The music industry was unrecognizable to people today, as you sold forty-fives and toured in small venues to make a living. In late 1958 the “Winter Dance Party” tour was conceived and began in Milwaukee on January 23, 1959. Buddy Holly, Dion and the Belmonts, Ritchie Valens, the Big Bopper, and Frankie Sardo set out on a twenty-four-day tour. A show was held every night, making midwestern winter travel arduous in buses. Holly’s drummer’s feet got frostbite in bus travel.
Holly decided to charter a four-engine plane to fly himself and two others ahead to rest up where the tour would join them. Crickets’ guitar player Tommy Allsup flipped a coin with Valens for a seat, which Valens won. Holly’s friend and bass player Waylon Jennings (yes, that one) gave up his seat to Richardson, who had the flu. The pilot of the plane was Roger Peterson, who was just twenty-one years old and NOT certified for ‘instrument-only’ flying. Four men died, and remarkably, thirteen more Winter Dance Party shows continued. Jennings took over vocals for Holly.
In 1978, a film, “The Buddy Holly Story” was released. I confess I have never seen it, I was in high school, who knew what mischief young Cary was involved in? In 1987, a biopic of Valens “La Bamba” was released which I did see. There has yet to be a movie made about the Big Bopper.

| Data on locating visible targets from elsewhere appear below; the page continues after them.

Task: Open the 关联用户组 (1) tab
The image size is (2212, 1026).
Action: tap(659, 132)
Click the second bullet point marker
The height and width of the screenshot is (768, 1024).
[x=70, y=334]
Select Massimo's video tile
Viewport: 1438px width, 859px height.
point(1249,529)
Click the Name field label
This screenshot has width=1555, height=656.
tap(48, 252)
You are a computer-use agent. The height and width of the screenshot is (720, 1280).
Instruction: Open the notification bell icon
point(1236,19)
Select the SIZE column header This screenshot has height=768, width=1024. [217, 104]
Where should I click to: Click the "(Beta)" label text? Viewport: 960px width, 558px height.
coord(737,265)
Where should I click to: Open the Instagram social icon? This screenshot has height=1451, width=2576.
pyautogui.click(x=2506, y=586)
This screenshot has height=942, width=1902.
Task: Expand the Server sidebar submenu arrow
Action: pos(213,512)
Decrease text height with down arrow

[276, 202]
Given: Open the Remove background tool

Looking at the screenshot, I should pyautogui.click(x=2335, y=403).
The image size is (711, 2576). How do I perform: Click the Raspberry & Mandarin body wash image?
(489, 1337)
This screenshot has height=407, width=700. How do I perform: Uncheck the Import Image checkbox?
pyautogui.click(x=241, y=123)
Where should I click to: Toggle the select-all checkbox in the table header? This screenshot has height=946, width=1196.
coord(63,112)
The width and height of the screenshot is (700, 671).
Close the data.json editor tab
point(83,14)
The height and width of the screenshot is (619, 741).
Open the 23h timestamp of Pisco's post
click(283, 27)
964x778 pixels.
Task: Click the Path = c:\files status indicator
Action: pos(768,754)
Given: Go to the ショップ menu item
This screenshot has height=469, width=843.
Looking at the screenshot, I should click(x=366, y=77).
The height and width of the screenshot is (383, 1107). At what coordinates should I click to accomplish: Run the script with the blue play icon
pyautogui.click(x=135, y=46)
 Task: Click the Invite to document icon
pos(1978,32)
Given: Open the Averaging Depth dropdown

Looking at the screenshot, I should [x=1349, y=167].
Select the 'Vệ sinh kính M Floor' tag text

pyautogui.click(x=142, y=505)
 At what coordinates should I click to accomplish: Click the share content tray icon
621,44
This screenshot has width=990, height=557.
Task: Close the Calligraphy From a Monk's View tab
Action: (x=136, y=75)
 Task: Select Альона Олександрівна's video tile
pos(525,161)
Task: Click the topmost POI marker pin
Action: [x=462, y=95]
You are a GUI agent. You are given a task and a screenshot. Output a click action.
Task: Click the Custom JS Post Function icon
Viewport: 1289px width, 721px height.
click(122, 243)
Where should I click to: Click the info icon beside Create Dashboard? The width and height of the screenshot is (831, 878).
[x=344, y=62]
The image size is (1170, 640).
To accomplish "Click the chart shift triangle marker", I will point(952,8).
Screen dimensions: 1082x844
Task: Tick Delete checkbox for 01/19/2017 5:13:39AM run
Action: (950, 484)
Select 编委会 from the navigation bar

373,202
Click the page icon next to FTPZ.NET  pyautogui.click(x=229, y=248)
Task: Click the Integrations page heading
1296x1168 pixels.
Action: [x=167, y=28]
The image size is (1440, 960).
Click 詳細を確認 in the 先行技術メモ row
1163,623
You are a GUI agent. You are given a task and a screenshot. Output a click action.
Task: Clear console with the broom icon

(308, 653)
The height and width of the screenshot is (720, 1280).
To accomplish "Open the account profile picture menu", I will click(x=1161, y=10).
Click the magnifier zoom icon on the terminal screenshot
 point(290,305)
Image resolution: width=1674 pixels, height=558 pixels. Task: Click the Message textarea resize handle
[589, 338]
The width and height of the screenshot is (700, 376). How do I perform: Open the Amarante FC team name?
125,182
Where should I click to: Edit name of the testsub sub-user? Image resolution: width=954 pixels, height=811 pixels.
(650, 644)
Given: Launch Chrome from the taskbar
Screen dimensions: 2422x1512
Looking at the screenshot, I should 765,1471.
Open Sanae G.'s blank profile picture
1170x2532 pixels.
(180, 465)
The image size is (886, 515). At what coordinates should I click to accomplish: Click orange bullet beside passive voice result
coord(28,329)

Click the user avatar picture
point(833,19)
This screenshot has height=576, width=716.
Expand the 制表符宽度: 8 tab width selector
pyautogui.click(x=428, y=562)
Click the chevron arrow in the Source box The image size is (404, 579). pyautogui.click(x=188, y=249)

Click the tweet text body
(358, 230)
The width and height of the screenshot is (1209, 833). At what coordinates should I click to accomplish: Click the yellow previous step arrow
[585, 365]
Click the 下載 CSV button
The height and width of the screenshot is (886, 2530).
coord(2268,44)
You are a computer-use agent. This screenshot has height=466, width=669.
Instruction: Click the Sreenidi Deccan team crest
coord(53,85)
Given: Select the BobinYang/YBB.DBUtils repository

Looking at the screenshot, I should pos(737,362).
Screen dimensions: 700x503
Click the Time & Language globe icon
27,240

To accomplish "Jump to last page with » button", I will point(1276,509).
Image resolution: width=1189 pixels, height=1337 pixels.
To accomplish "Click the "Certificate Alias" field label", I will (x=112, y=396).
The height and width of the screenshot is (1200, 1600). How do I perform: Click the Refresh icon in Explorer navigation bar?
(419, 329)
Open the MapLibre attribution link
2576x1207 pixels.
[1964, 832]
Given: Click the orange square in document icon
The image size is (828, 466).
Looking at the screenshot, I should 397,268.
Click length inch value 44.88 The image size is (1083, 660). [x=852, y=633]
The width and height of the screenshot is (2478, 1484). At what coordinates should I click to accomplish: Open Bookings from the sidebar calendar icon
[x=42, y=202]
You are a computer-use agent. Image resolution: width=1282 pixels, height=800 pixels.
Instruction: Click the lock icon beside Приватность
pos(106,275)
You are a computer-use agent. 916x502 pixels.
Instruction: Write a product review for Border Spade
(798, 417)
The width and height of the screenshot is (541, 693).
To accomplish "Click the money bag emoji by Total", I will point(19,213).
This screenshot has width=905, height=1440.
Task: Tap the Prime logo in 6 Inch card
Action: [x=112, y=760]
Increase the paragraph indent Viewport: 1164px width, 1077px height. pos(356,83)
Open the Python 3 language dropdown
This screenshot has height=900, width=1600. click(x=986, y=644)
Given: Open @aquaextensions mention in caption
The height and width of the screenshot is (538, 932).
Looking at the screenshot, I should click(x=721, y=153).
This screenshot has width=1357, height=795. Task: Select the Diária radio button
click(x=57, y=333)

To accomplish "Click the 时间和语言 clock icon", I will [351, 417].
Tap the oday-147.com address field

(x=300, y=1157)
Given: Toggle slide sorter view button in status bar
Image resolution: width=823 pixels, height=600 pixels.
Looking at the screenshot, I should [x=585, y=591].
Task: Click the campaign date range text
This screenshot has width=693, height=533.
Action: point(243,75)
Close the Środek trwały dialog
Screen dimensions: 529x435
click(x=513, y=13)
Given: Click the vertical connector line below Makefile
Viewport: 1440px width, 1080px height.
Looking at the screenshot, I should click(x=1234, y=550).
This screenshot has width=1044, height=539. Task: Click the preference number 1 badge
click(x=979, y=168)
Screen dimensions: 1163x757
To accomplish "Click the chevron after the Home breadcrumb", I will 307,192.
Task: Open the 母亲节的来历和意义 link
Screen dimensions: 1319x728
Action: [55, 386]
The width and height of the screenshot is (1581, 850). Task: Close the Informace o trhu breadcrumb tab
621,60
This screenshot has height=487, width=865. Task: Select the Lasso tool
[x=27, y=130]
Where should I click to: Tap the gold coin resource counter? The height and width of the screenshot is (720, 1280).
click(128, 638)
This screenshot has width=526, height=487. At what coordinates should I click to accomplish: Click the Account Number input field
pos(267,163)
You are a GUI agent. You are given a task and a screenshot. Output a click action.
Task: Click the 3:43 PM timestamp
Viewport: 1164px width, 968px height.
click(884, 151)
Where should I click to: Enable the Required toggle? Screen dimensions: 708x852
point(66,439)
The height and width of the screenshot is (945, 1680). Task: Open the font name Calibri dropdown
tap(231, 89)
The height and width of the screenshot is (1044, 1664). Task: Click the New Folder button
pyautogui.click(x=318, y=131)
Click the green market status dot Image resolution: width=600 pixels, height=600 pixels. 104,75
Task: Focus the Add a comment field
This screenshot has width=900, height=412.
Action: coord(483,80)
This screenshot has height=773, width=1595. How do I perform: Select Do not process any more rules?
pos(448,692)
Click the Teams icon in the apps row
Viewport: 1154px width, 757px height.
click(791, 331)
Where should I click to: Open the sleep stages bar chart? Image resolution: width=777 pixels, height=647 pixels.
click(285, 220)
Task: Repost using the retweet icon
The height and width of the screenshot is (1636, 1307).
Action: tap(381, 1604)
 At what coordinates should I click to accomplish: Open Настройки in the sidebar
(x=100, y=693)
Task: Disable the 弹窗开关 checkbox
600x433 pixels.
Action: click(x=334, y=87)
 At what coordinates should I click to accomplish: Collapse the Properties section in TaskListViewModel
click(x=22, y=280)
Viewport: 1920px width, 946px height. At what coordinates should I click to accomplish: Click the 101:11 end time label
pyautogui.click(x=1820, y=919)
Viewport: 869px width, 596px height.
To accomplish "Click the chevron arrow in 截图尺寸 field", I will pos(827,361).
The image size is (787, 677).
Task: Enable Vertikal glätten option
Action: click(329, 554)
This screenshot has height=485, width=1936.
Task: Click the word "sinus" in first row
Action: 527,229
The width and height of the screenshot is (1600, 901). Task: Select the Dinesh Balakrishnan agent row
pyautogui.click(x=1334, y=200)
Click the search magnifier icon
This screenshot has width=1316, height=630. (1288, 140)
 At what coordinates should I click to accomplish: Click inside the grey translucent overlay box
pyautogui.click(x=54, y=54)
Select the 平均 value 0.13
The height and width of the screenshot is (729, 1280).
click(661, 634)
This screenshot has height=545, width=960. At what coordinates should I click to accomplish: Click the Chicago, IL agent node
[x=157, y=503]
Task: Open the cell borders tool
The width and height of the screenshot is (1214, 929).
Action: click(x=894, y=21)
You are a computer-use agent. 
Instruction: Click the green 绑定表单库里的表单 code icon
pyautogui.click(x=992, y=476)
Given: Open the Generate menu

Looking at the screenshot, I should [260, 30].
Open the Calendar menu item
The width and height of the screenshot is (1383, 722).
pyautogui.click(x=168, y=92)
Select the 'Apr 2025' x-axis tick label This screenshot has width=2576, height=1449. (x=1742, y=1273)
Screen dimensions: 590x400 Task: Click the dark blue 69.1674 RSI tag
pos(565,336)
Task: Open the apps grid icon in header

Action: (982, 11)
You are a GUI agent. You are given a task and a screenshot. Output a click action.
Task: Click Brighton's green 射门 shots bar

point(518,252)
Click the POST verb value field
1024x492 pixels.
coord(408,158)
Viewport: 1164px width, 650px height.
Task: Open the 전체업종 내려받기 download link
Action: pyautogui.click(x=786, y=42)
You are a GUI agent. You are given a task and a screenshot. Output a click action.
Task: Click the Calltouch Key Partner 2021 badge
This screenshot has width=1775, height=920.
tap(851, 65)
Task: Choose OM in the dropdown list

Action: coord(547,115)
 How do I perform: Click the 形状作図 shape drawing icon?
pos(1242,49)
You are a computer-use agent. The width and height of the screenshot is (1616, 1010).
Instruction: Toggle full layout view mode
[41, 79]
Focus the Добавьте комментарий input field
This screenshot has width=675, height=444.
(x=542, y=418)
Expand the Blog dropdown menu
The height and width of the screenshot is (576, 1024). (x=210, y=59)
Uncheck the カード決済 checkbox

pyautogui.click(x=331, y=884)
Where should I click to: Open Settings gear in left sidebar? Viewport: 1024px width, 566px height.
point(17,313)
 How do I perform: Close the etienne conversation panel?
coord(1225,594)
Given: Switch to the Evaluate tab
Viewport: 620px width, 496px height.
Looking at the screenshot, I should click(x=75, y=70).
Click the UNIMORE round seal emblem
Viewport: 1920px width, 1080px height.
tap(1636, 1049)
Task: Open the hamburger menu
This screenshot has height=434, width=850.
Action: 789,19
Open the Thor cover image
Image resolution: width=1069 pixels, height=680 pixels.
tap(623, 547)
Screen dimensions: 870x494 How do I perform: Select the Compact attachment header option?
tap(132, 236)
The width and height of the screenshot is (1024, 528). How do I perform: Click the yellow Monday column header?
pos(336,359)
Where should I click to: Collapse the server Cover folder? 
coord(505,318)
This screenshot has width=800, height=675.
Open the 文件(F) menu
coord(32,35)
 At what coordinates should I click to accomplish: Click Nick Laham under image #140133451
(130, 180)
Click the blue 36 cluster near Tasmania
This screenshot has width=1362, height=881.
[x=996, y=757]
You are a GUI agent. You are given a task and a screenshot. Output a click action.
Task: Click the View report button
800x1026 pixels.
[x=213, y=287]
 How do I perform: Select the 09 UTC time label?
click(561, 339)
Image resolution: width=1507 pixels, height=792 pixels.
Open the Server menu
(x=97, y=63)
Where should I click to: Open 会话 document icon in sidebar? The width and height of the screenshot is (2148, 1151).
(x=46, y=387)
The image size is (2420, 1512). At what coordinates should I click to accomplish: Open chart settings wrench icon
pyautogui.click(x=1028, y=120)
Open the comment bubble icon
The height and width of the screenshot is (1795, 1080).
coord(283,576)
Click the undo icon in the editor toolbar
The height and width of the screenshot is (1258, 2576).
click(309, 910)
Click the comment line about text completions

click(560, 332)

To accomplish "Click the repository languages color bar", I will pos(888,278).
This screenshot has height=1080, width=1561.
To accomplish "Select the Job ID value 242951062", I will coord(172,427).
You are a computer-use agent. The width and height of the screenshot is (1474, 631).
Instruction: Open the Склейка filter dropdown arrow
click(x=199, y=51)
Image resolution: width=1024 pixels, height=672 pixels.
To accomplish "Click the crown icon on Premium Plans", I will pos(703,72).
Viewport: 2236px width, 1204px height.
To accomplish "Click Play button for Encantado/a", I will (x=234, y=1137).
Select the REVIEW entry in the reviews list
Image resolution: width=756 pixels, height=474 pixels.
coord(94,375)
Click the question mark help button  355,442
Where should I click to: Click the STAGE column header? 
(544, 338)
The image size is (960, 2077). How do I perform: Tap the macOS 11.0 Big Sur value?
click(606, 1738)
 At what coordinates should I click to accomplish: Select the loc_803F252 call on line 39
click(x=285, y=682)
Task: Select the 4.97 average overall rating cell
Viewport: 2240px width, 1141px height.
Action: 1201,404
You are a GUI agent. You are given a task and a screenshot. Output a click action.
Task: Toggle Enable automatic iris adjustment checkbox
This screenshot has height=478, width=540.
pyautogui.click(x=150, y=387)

Sometime in the 1980s, late at night, I was at a convenience store waiting in line. On the counter, I saw a small rack of CDs, the type you could spin around to hold more offerings. In an endless wait, as someone presumably couldn’t find the exact box of Marlboros for a customer, I grabbed Buddy Holly’s Greatest Hits for $3.99 or something. That was a good decision.
I am not a musician, nor am I a music critic. Many times, I have said my musical taste is a quarter-inch wide and a hundred miles deep. That being said, I loved that CD, and I have no idea where it is today. This I can say. The level of sophistication a twenty-two-year-old had in his songs, with the primitive technology of the day made me think “Wow, what if this man had lived?”
Honor them. Get out your record player, put the little yellow plastic insert in the hole in the middle, and place it on your turntable. Drop the needle and enjoy. Yeah, right. OK, stream their songs, and appreciate and remember these fine artists.